(Records excerpted from a collection)

========

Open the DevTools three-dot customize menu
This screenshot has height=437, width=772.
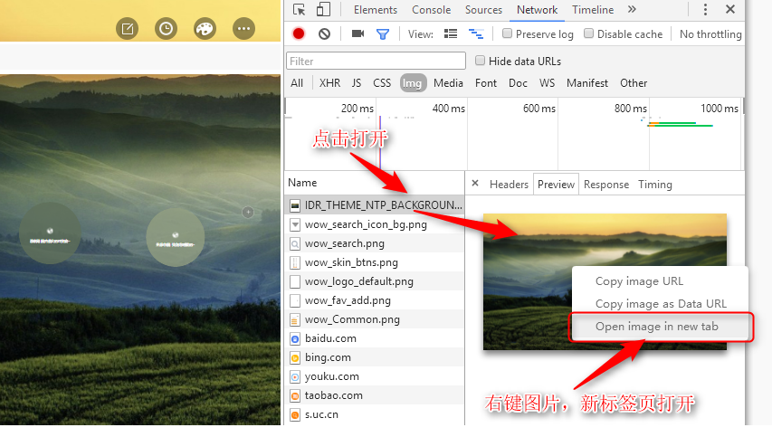click(705, 9)
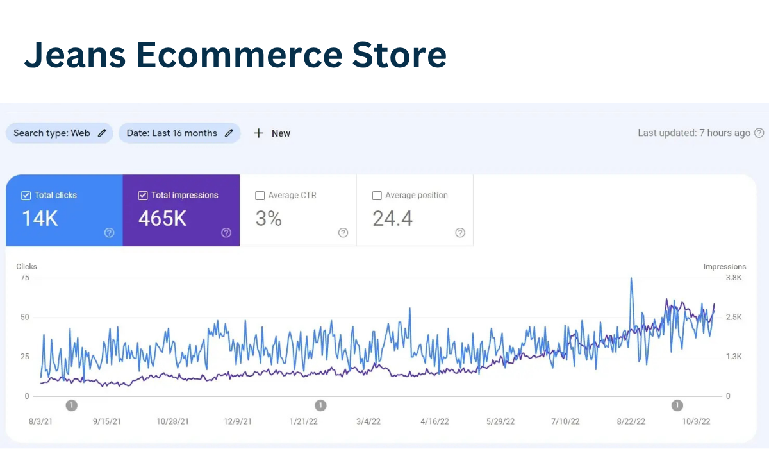View help for the Average CTR metric
This screenshot has width=769, height=449.
343,233
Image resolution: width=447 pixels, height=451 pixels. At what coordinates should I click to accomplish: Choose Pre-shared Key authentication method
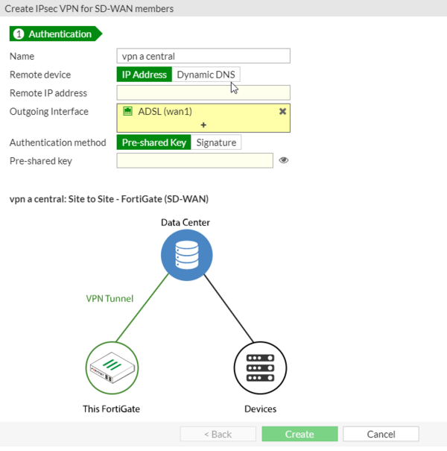[x=154, y=142]
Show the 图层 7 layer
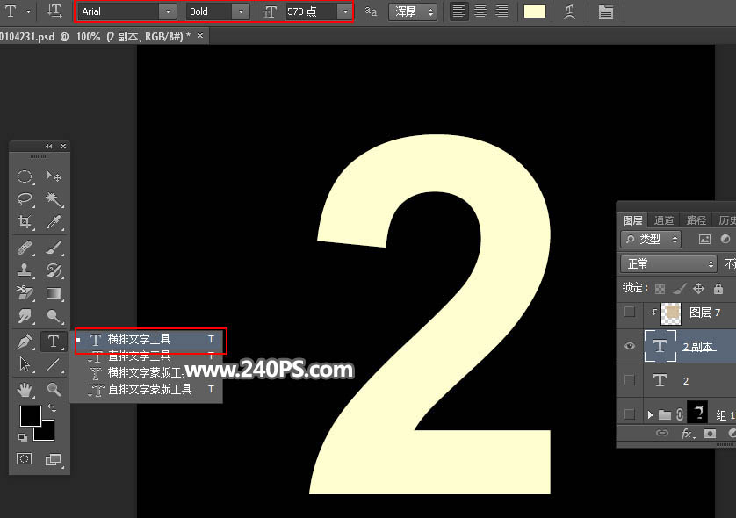 (629, 313)
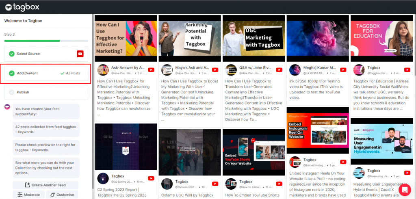Open the Taggbox For Education video thumbnail
416x199 pixels.
tap(382, 38)
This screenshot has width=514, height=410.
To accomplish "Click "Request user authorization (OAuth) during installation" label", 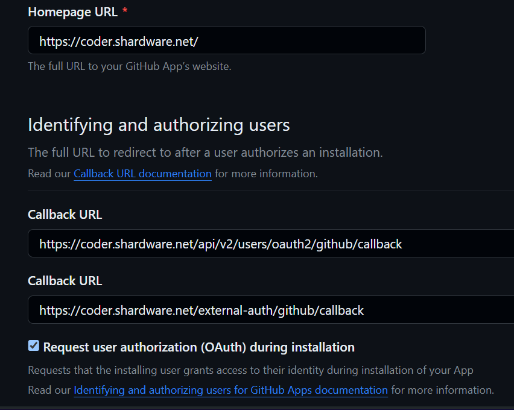I will point(199,347).
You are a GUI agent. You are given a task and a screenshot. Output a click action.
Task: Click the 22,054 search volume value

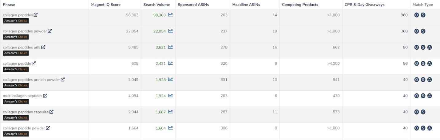160,31
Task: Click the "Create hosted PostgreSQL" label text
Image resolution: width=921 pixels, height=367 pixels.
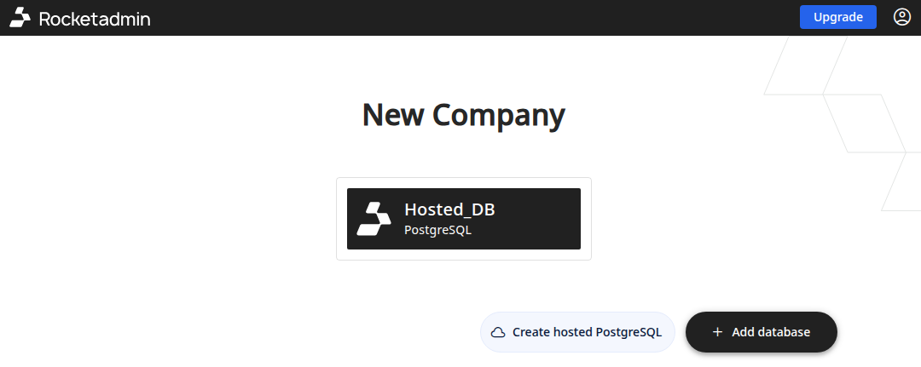Action: tap(587, 332)

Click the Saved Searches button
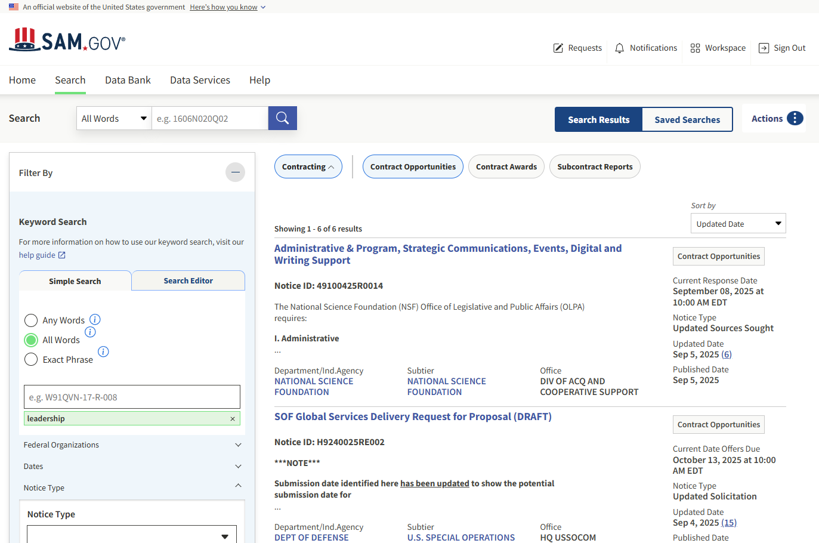[x=687, y=120]
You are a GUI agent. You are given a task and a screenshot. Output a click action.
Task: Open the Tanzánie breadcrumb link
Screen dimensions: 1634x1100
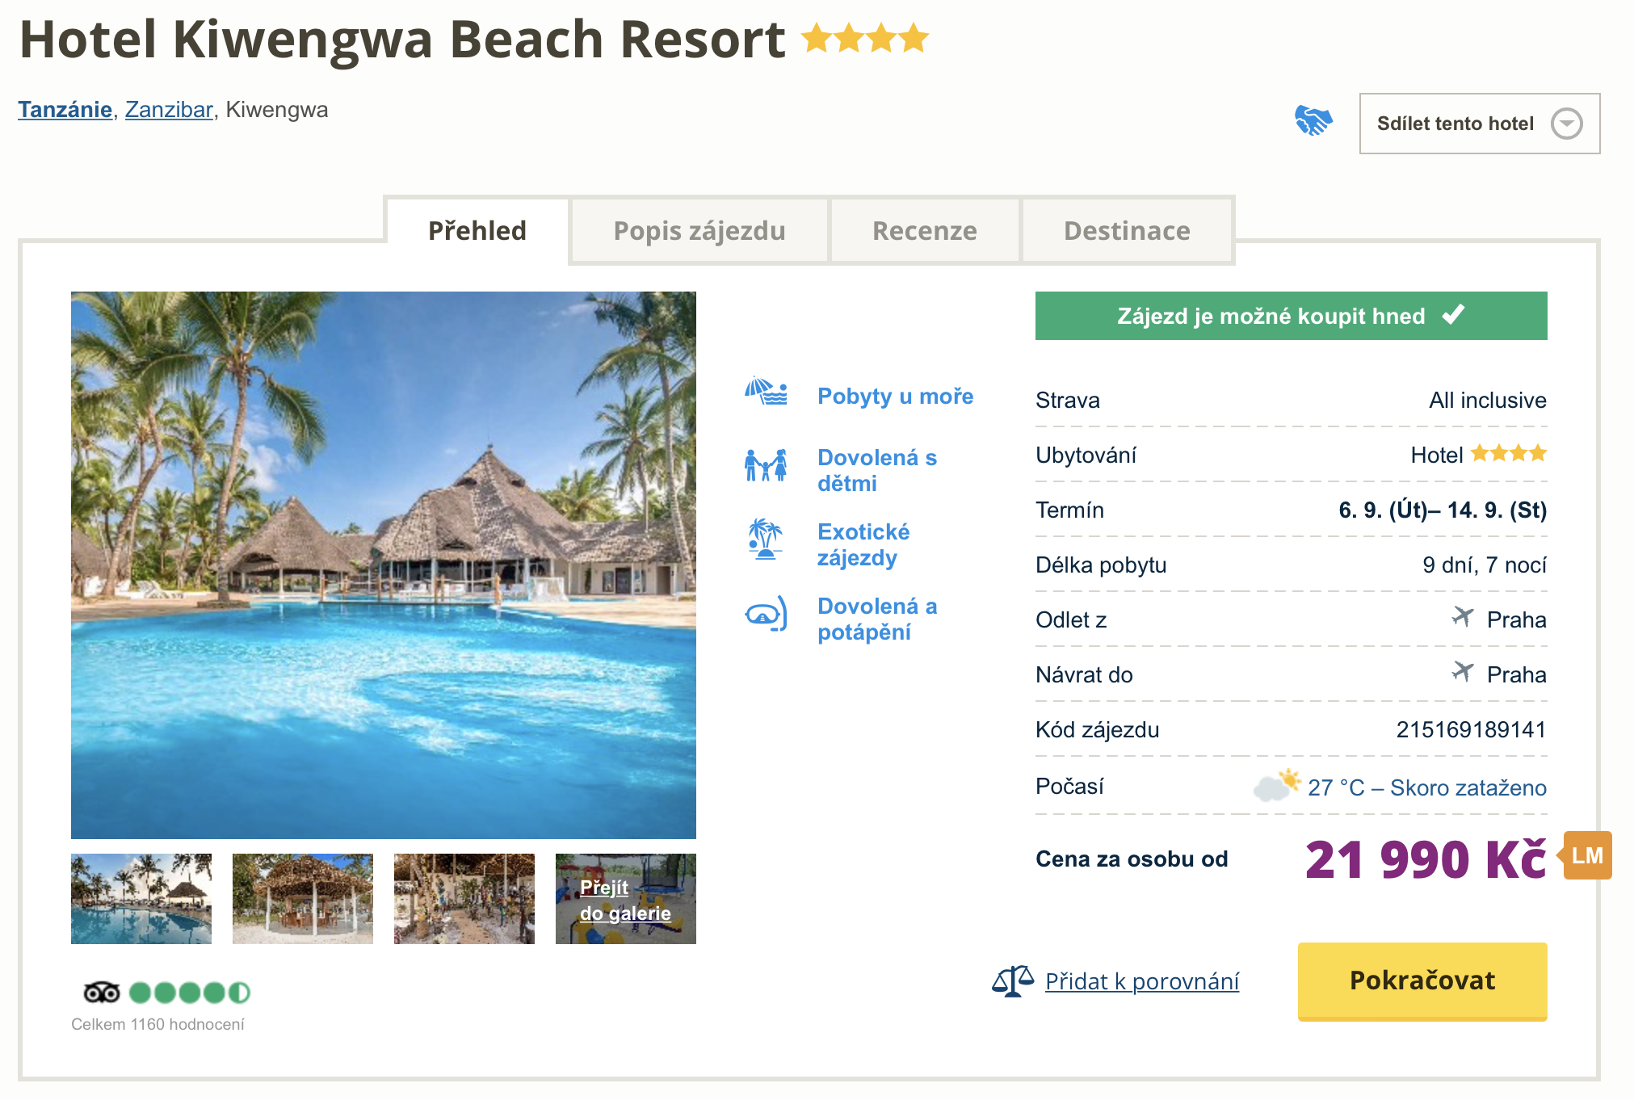(65, 110)
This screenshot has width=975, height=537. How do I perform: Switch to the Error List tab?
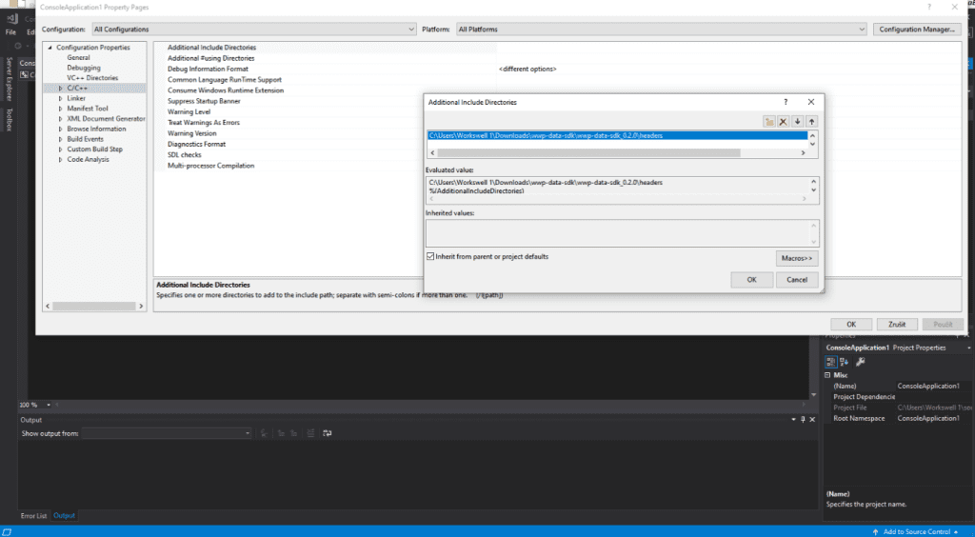[x=34, y=515]
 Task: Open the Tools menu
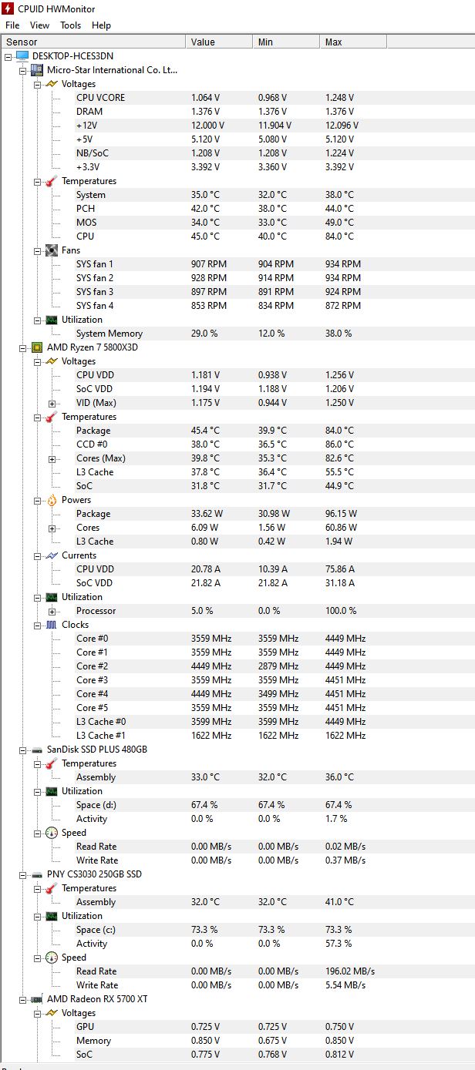coord(70,25)
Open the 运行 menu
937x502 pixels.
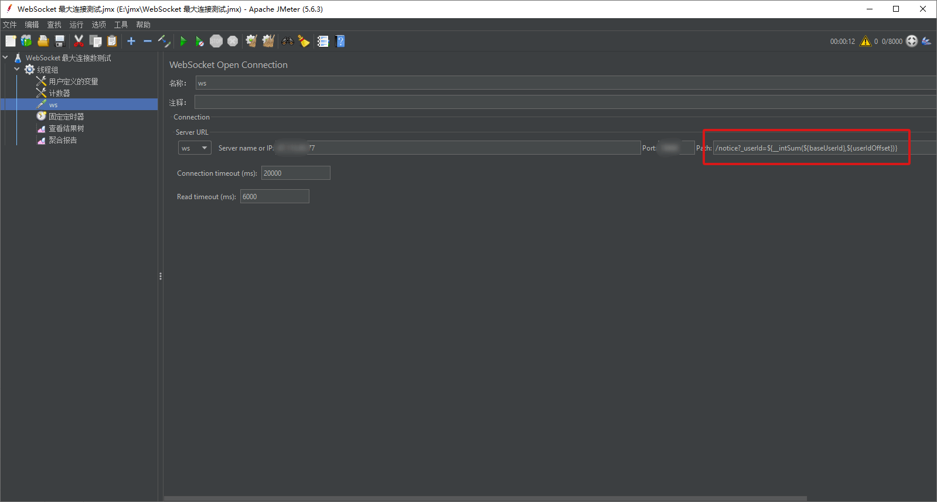pyautogui.click(x=76, y=25)
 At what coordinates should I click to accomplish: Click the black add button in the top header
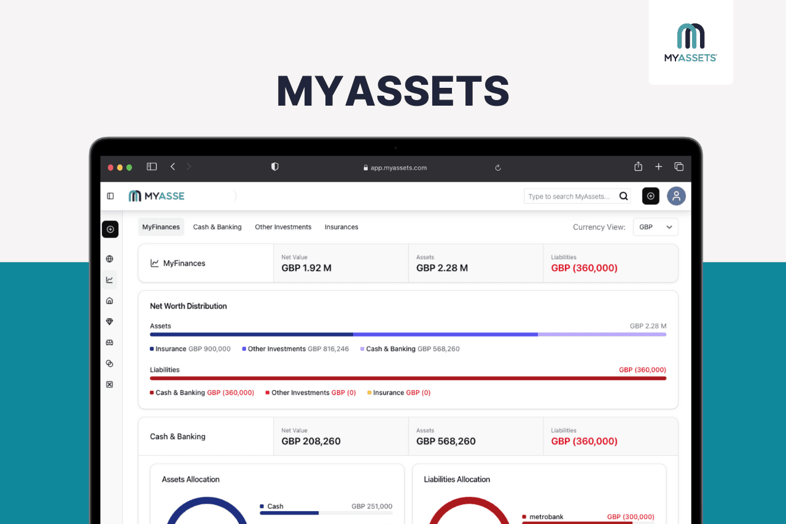651,196
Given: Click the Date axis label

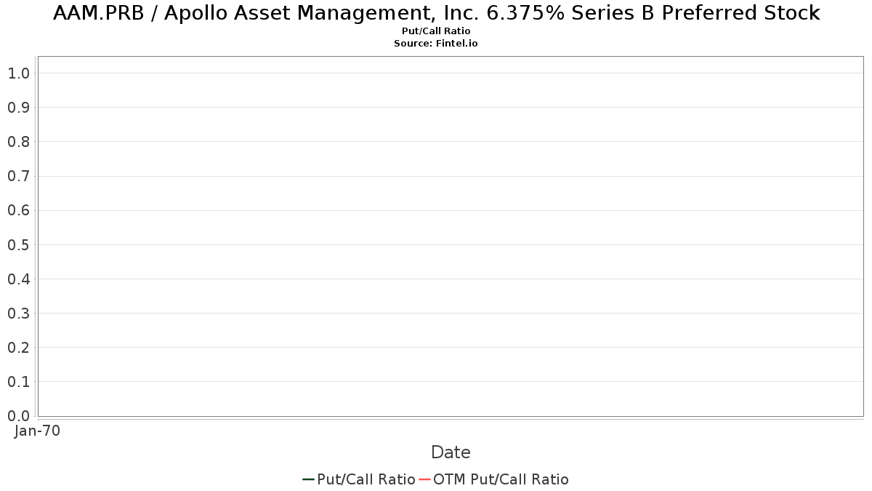Looking at the screenshot, I should point(451,452).
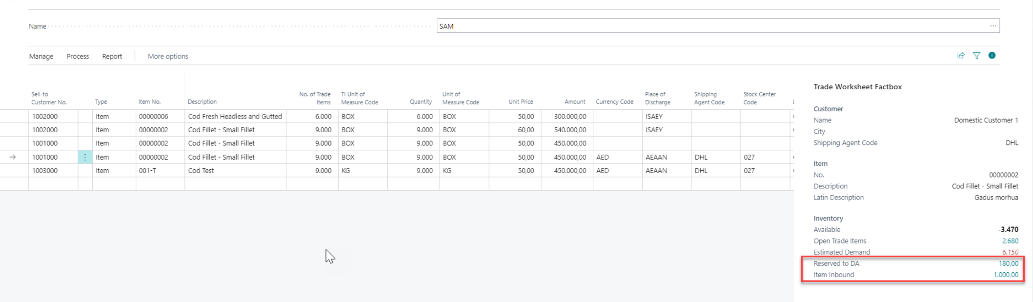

========

▶ **What is expected**: The response must restate exactly the lines from the one containing "Screen dimensions: 1634x1100" through the end of the records above and must leave out all pictures.

▶ **Exercise answer**:
Screen dimensions: 1634x1100
(65, 110)
This screenshot has width=975, height=537. How do I perform: Switch to the Error List tab?
[x=34, y=515]
 Task: Open the Tools menu
coord(70,25)
Open the 运行 menu
937x502 pixels.
pyautogui.click(x=76, y=25)
 At what coordinates should I click to accomplish: Click the black add button in the top header
651,196
Given: Click the Date axis label

Looking at the screenshot, I should point(451,452).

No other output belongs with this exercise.